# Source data
============================================================

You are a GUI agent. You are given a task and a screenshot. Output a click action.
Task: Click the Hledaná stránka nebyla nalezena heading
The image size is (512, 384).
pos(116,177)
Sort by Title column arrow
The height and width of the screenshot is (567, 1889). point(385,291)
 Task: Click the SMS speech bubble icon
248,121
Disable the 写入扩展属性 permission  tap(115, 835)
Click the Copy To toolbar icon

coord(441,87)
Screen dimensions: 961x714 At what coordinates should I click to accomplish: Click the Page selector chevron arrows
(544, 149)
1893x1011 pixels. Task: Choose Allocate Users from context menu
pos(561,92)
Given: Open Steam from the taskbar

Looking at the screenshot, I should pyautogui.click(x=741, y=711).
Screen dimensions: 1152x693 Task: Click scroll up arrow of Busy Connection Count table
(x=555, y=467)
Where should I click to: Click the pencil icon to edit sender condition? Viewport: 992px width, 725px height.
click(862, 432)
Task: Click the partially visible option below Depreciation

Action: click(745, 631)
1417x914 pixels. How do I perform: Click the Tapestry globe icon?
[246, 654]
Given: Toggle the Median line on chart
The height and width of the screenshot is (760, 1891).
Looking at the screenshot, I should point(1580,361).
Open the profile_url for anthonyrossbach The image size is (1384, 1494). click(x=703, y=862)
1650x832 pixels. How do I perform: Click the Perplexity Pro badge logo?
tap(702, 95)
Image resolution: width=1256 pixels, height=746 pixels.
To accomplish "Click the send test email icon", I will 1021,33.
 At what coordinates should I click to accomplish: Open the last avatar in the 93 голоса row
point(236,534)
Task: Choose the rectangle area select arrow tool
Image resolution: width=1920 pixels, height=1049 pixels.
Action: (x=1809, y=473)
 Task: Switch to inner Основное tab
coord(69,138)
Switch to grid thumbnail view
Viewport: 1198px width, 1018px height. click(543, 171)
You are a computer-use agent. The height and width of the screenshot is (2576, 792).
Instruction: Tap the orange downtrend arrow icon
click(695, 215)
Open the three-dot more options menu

============================================================

# HOW TO COMPLETE THIS TASK
Of the entries listed above, reproduce only the lines starting at the line containing "Where should I" and ending at the line containing "Given: Toggle the Median line on chart". Include both, exactly as they stand.

# WORKED SOLUTION
Where should I click to: Click the pencil icon to edit sender condition? Viewport: 992px width, 725px height.
click(862, 432)
Task: Click the partially visible option below Depreciation

Action: click(745, 631)
1417x914 pixels. How do I perform: Click the Tapestry globe icon?
[246, 654]
Given: Toggle the Median line on chart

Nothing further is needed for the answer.